Apart from the seeming undying popularity of global equities—intertwined with the popularity of ESG—equities are about as fashionable as your Christmas jumper. Some £3.7bn has exited Equity US and Equity UK alone, with Japan and UK Small & Mid Cap following (at -£319 and -£287m, respectively).

One thing of note here is, despite surging inflation—51% for November, racing ahead of expectations—there hasn’t been a rush for inflation protection. Bond Global Inflation Linked saw outflows of £149m, and net flows for all inflation-linked bonds were -£184m. The only positive flows to such assets were to Bond USD Inflation Linked (£22m).

Commodities blended—a potential inflationary hedge—took in a modest £47m. The only indication of investors moving to inflation-proofing assets was the £730m that went into Real Estate UK. Calling that an inflation trade without any further supporting evidence is, however, something of a leap of faith.

This is in contrast to what’s happening in the US, where my colleague Tom Roseen reports: “Net flows into Inflation Protected Bond Funds (+$68.4bn) are a record amount stretching back to 2002 when Lipper created the classification”.

 

ESG Flows

Chart 5: ESG Asset Class Flows, November 2021 (£bn)

Source: Refinitiv Lipper

 

As the top selling ESG equity funds are the same as the top selling Equity Global funds (p6), I won’t bore you by repeating them—other than to mention while there’s generally a close alignment between these two, I’ve never seen them match identically.

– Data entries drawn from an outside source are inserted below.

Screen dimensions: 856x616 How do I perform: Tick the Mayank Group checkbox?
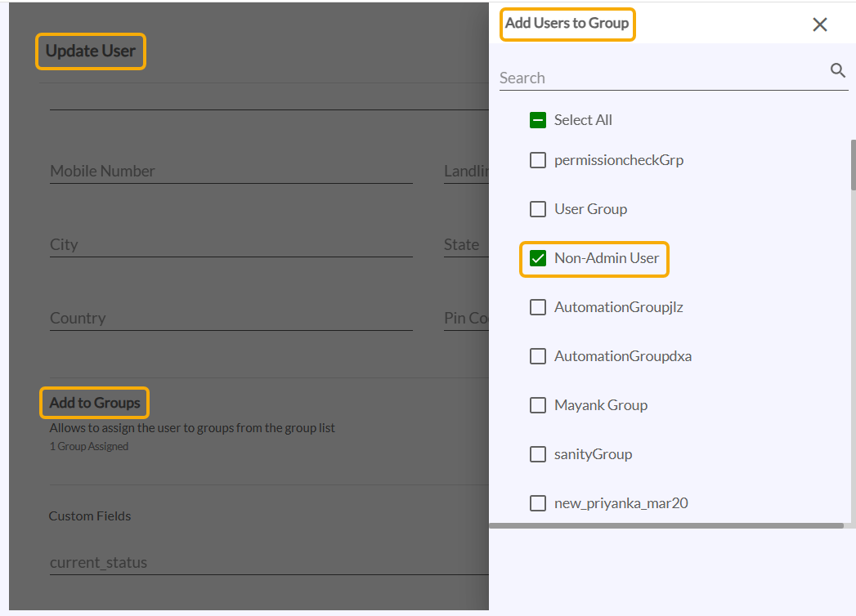tap(538, 405)
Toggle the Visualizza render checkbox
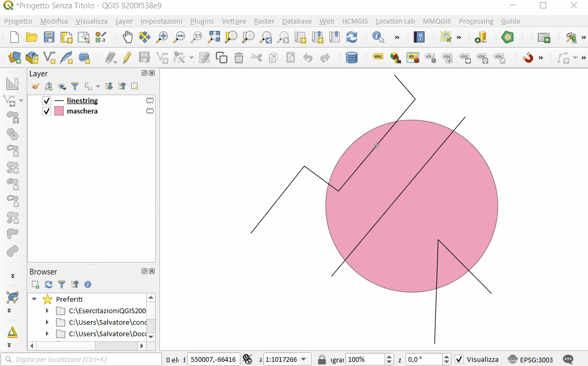588x366 pixels. tap(459, 360)
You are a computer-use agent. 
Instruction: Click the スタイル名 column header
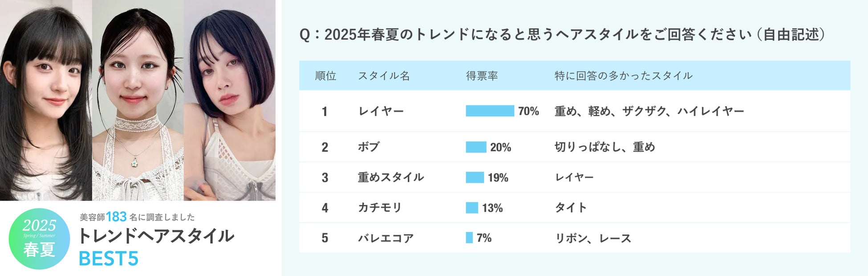384,76
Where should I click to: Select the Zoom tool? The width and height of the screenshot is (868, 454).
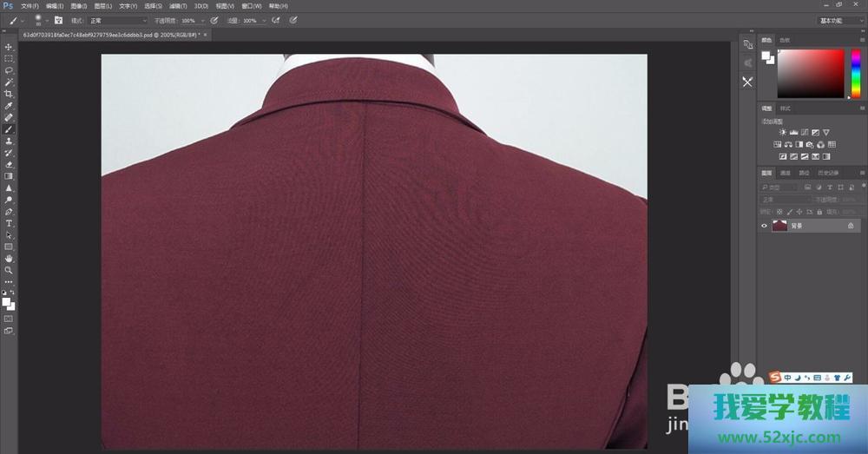click(9, 270)
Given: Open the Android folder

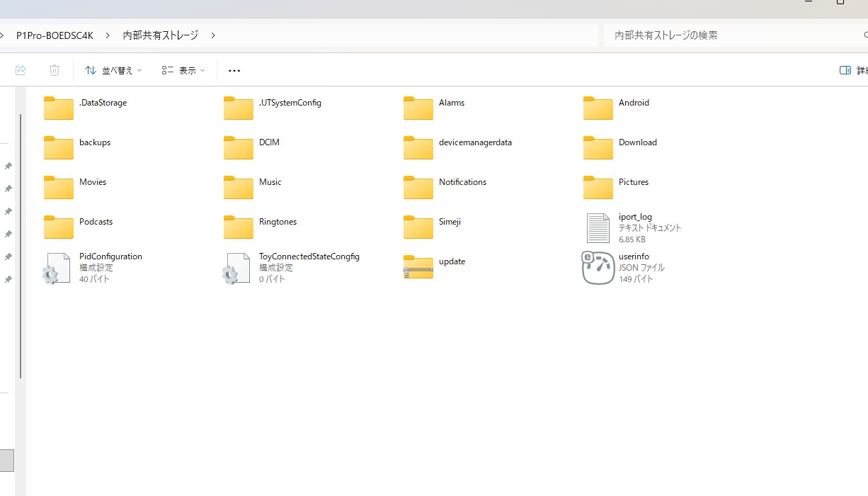Looking at the screenshot, I should pyautogui.click(x=598, y=108).
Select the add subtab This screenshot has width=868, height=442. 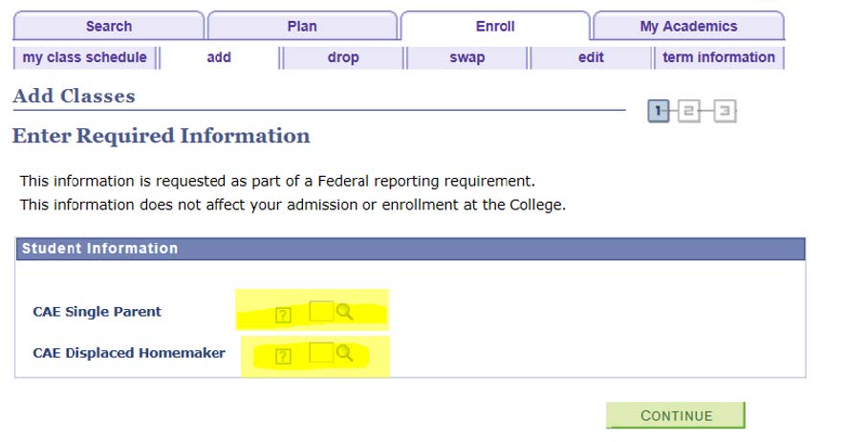pos(219,57)
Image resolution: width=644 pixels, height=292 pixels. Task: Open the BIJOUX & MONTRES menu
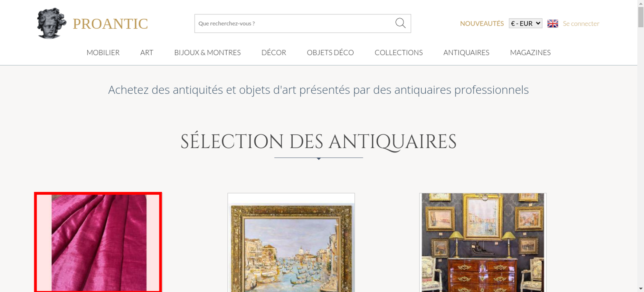207,52
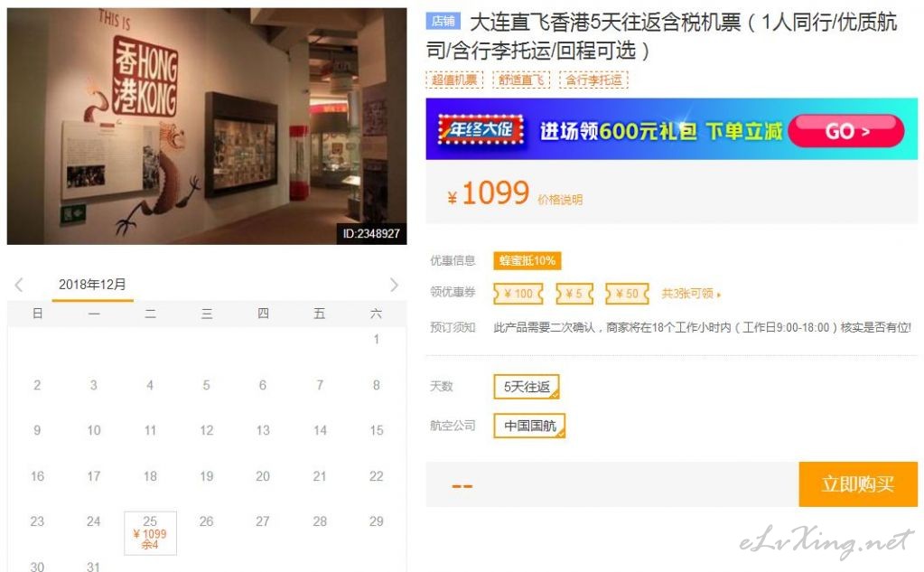Open the 年终大促 promotion banner
Image resolution: width=924 pixels, height=572 pixels.
[x=672, y=129]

The rotation from non-ethical to ethical equity funds continues in November, with the former losing £5bn and the latter gaining £2.8bn. That said, this isn’t a like-for-like trade, as Equity Global is sucking in the money as other equity sectors shed it. It’s most probable that investors are still prioritising the region before opting for ESG, but the greater range of ESG offerings in global may be adding to the pull factor.

Source: Refinitiv Lipper

Elsewhere, it’s been an excellent month for Legal & General, topping the sales in all three of the ESG asset classes with the largest flows, adding Legal & General Future World Multi-Index 4 R Acc in mixed asset and L&G Absolute Return Bond Fund Z GBP Acc in fixed income to its equity top seller. Nevertheless, non-ESG has still outsold ESG in both mixed asset and bond for the month.

Source: Refinitiv Lipper

 

Flows by Promoter

Chart 6: Largest Positive Flows by Promoter, November 2021 (£bn)

Source: Refinitiv Lipper

 

Considerable sales in money market funds along with strong if smaller showings elsewhere have made Legal & General the UK’s top-selling fund management company in November, with the firm pulling in £5.5bn. However, in the round, £5.3bn of its net sales were down to money market offerings.

Source: Refinitiv Lipper

 

Unsurprisingly, given the nature of sales over the month, it’s also money market funds that have put BlackRock at number two. Some £2.3bn of its £2.9bn sales went to the asset class.